- **STATED TASK**
The text on recognizing number types in corrupted memory suggests several things in a game that a small integer might match. List every one of them.

- **SOURCE**
2.00000000		40000000
100.000000		42C80000
0.33333334		3EAAAAAB
3.14159274		40490FDB

Notice how the small values start with a 3. A floating point number has the first bit being the sign, the next eights bit being the exponent, and the following 23 bits being the fractional part. Since numbers in the same range tend to have similar exponents, you can often recognize a group of floating point numbers of similar magnitude.

In games, a very common range for floating point values is from -1.0 to +1.0. These numbers are used extensively in unit vectors, transformation matrices, UV coordinates and scaling factors. Numbers in this range usually start with a 3 (for positive numbers), or a B (for negative numbers).

If you suspect it is a floating point number, you can then sometimes tell if it is an original (hard wired in the code) value, or a value arrived at by calculation. Consider the numbers above. The values 1.0, 2.0, 0.5, 100.0 all have trailing zeros in their hex representation. The value 3.3333334 also a sequence of AAAAAA in it.

By contrast, the less rational number 3.14159274 has what seems to be a random string of hex digits. We can see the degree of entropy in the hex number matches that in the floating point number.

So, a floating point number that has been the subject of some computations is much more likely to have random looking hex digits. Hence, uou can tell if you are looking for code more like from an update function:

p->m_speed = sqrtf(p->m_speed*p_m_speed - 2.0 * g * h);

or from an initialization function

p->m_speed = 2.5f;

Small Integers

Small integers (in the range 0 to 10000) are usually counters or enums. If you see the value incrementing or decrementing evenly, then that indicates a counter.

If you see it oscillate between a few fixed values, then it is probably some kind of state variable.

Does this small integer seem to match anything in the game at the time of corruption? Some possibilities:

Score
Health
Lives
Level number
Weapon number
Button Pressed

Try to find some correlation between what is going on the game, and the value of corruption.

Large Integers

As numbers get larger, the number of uses for them decrease. It’s unlikely that you will be managing groups of over 100,000 items. If you have a large integers that look like thye are counting, then you should consider what it might be counting.

Consider then if it might actually be a pointer, or a code address, and not an integer value at all.

Negative Integers

Example:

FFFFF3A2 of A2 F3 FF FF

Negative integers start with ‘F’s rather than ‘0’s.

Integers are generally used for counting things. If you have a negative integer, then that greatly narrows down the range of things it might be used for.

Some code uses the negative form of an integer as a single kind of flag to change the behavior of the code, avoiding the need to have an additional flag.

- **SOURCE EXCERPT**
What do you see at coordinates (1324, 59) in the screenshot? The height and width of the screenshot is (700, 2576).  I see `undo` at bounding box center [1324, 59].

- **SOLUTION TO THIS EXERCISE**
- Score
- Health
- Lives
- Level number
- Weapon number
- Button Pressed